A Simple Naive Bayes Classifier in Python
Project description
Simple Naive Bayes Classifier - Python
======================================
Naive Bayes Classifier is an algorithm to classify texts into sets that is always learning.
The most obvious practical use of it is for Email Spam/Ham Detection.
Motivation
----------
There is a really good video piece in Youtube [here](http://www.youtube.com/watch?v=yvDCzhbjYWs) by [Peter Norvig](http://en.wikipedia.org/wiki/Peter_Norvig), Director of Research at Google. He spoke about The Unreasonable Effectiveness of Data.
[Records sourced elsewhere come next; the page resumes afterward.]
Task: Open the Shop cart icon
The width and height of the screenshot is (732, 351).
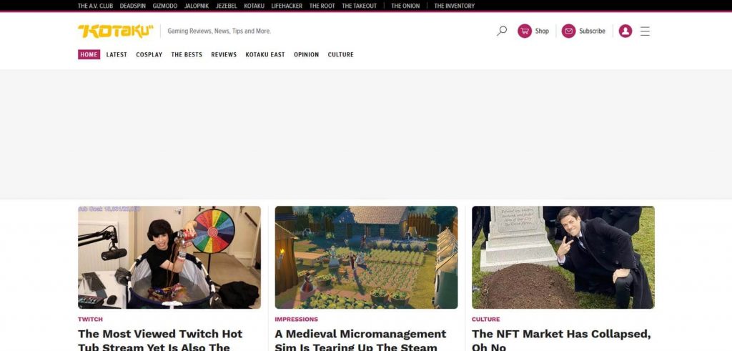Action: coord(525,31)
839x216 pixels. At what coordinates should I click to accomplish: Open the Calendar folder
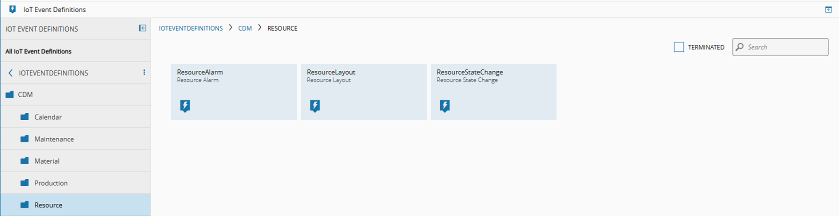[x=75, y=117]
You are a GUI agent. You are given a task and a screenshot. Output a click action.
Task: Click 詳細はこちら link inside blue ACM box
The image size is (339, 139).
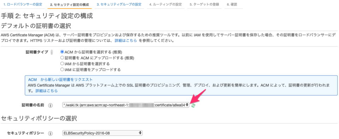(47, 91)
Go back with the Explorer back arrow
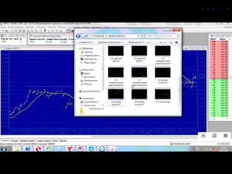This screenshot has width=232, height=174. [x=78, y=36]
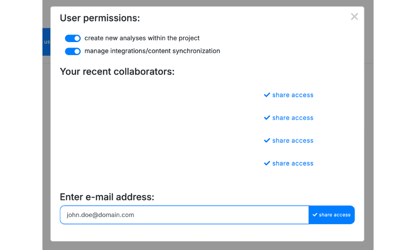This screenshot has width=416, height=250.
Task: Toggle create new analyses permission switch
Action: [x=73, y=38]
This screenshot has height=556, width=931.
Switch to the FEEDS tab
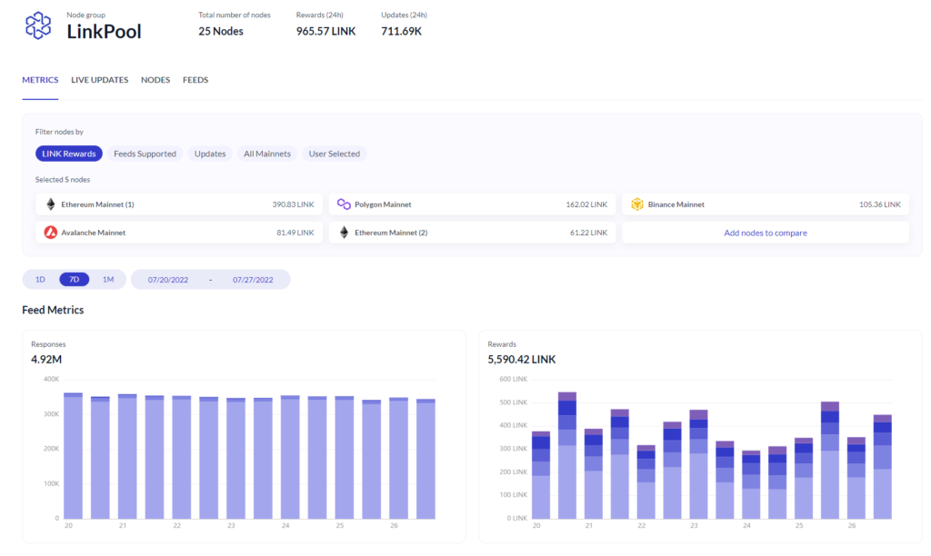195,80
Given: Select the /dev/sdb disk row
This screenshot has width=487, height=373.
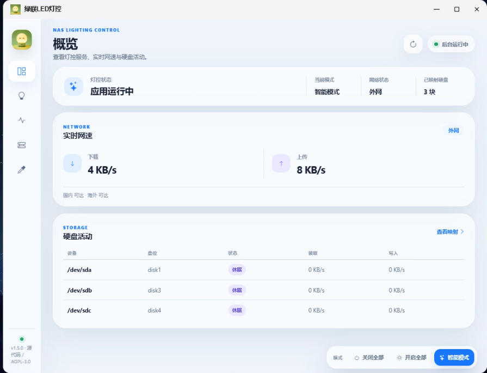Looking at the screenshot, I should [x=264, y=290].
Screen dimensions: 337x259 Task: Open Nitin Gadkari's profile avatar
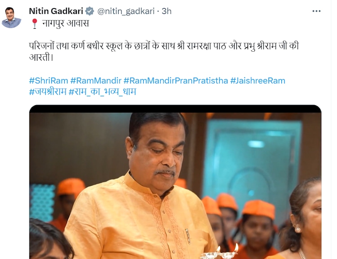[11, 17]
Another great piece about the algorithm explained in plain English is by [Alexander Nedelcu](https://www.bionicspirit.com/pages/about.html) with his [blog post here](http://bionicspirit.com/blog/2012/02/09/howto-build-naive-bayes-classifier.html).
Implementation
--------------
Before meddling with Python, I translated Alexander's implementation in Ruby to PHP available [here](https://github.com/tistaharahap/Simple-Naive-Bayes-Classifier-for-PHP).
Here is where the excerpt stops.